ERIC Number: ED224145
Record Type: RIE
Publication Date: 1982-Apr
Reference Count: 0
Toward a Social History of Law and Public Education.
This exploratory essay suggests the contours of a social history of law and public education. The essay departs from two traditional approaches to educational law: the study of landmark cases, and textbooks that delimit legally approved practice. Instead the changing dialectic between statutory and court-decided law is analyzed, stressing how Americans used the legal system in different periods to accomplish different purposes. Then the essay explores how school promoters and educational professionals used legislation to establish and standardize schools, how interest groups employed law to assert normative dominance for their own values, and how people used the courts to challenge established practices or to resolve conflicts.
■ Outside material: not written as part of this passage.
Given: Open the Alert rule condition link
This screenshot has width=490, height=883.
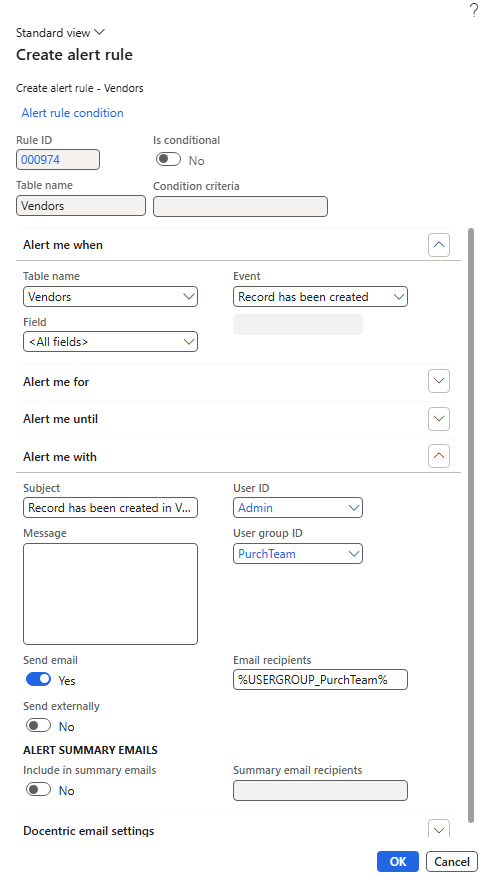Looking at the screenshot, I should (72, 113).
Quantitative pilot studies are used to describe and explain changing patterns of litigation. Finally, an appraisal is made of recent attempts to use legislation and court action to promote social justice for neglected groups. (Author/MLF)
Descriptors: Conflict Resolution, Court Litigation, Educational History, Educational Legislation, Elementary Secondary Education, Public Education, Public Policy, School Law, Social History, State Legislation
Publications, Institute for Research on Educational Finance and Governance, School of Education, CERAS Building, Stanford University, Stanford, CA 94305 ($1.00).
Publication Type: Legal/Legislative/Regulatory Materials; Opinion Papers; Speeches/Meeting Papers
Education Level: N/A
Sponsor: National Inst. of Education (ED), Washington, DC.
Authoring Institution: Stanford Univ., CA. Inst. for Research on Educational Finance and Governance.
Identifiers: Special Interest Groups
Note: Prepared for the IFG Seminar on Law and Education (July, 1981).